▶ **Text provided**
6. Say nice things about yourself
Roseann Capanna-Hodge, pediatric mental health expert and psychologist, suggested an adjustment to your everyday vocabulary, both in your thoughts and out loud.
“Instead of always focusing on the negative, flip your dialogue to only positive outcomes. For example, instead of saying, ‘If I get that job,’ switch it to, ‘When I get that job.’ Those subtle changes in using positive language helps to change your mindset to a glass half full instead of a glass half empty.”
You can also increase your positive thoughts by stating one thing you like about yourself when you look in the mirror each morning. Cheesy, but worth a shot.
7. Give up or cut back on one unhealthy habit
We know when things are bad for us, which can cause stress. You can curb that by reducing them or giving them up entirely, said Sarah C. McEwen, a cognitive psychologist. Think activities like high alcohol consumption or excessive caffeine consumption.
Getting those things in check “will all help to manage stress levels,” McEwen said.
8. Find a physical activity you love
“Exercise plays a large role in mental health,” said physician Jena Sussex-Pizula. “While studies are ongoing, a review article found consistent beneficial effects of exercise on depressive symptoms across multiple studies.”
How often? McEwen suggests 30 minutes a day if you can. “This [amount] has been shown to produce the most benefit for improving mood and reducing stress levels,” she said.
The most important part is finding something you enjoy. It doesn’t matter if it’s pilates, martial arts, spinning, running, dancing or lifting weights ― just make sure the activity is something that excites you.
9. Try meditation
Haven’t jumped on the bandwagon just yet? Now is as good a time as ever. McEwen suggests meditation for those who want to improve their level of stress resilience.
“A mindfulness meditation practice will have a tremendous positive effect longterm,” she said. “I recommend allocating at least 30 minutes daily, which can be divided into morning and evening.”
Feeling intimidated by the concept? McEwen suggested trying a local class or an app like Headspace, Waking Up or Insight Timer.

▶ **Rows from a dataset**
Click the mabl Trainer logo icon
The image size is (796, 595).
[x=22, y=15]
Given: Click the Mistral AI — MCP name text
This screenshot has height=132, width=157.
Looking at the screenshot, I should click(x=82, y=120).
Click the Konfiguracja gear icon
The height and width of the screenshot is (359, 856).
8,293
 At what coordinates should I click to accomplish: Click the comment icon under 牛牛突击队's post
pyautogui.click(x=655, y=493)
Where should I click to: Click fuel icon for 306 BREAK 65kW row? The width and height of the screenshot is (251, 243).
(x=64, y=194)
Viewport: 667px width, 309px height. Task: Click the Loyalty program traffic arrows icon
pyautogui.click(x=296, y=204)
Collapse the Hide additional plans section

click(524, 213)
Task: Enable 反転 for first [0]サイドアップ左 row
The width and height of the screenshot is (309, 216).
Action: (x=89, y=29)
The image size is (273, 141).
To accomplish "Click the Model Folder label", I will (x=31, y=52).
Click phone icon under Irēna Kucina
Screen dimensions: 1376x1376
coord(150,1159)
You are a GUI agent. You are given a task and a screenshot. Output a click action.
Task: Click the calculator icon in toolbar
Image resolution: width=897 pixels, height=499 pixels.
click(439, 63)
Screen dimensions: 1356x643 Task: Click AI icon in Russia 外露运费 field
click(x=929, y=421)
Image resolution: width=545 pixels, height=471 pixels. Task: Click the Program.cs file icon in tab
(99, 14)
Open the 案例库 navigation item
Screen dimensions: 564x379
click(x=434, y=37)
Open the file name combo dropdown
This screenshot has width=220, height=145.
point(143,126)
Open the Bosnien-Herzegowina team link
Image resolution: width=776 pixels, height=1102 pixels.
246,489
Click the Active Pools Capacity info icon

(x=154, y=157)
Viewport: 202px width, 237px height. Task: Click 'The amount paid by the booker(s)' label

▶ **Required action 1**
In the text on mental health habits, which apps does McEwen suggest for people who feel intimidated by meditation?
▶ **Required action 2**
Please continue the text on mental health habits from its last sentence.
You can ignore the rows.

▶ **Written answer 1**
Headspace, Waking Up, and Insight Timer.

▶ **Written answer 2**
“Research has shown that the regular practice of meditation can actually improve your health because it lowers the negative effects of not only high cortisol, but also high cholesterol and high blood pressure,” she said. “Other great benefits of regular meditation include mental clarity and focus, improvement of memory and overall higher level of mental performance.”
10. Stop negative thoughts in their tracks
“Our thoughts are not always reality,” said Judy Ho, a clinical and forensic neuropsychologist and author of ”Stop Self Sabotage.” “And we need to get into the routine of challenging them and changing our relationships to our thoughts.”
You can do this by asking yourself a simple question when you’re beating yourself up. Next time you have a negative thought, ask yourself: Does this completely and accurately capture what’s going on?”
Ho said from there, you can transform the thought using one of two tactics. One is called “yes, but” and one is called “labeling.”
“‘Yes, but’ involves recognizing a not so great thing, and [adding] something that is positive or shows progress,” she said. “Example: I did eat three cupcakes while trying to cut down on sugar, but I have been doing a great job with healthy eating and can start fresh tomorrow.”
And as for labeling, try mentally recognizing or acknowledging that the thought you’re having is toxic. According to Ho, this “takes the wind out of the sails of a negative thought and reminds you that a thought is just a mental event, and nothing more.”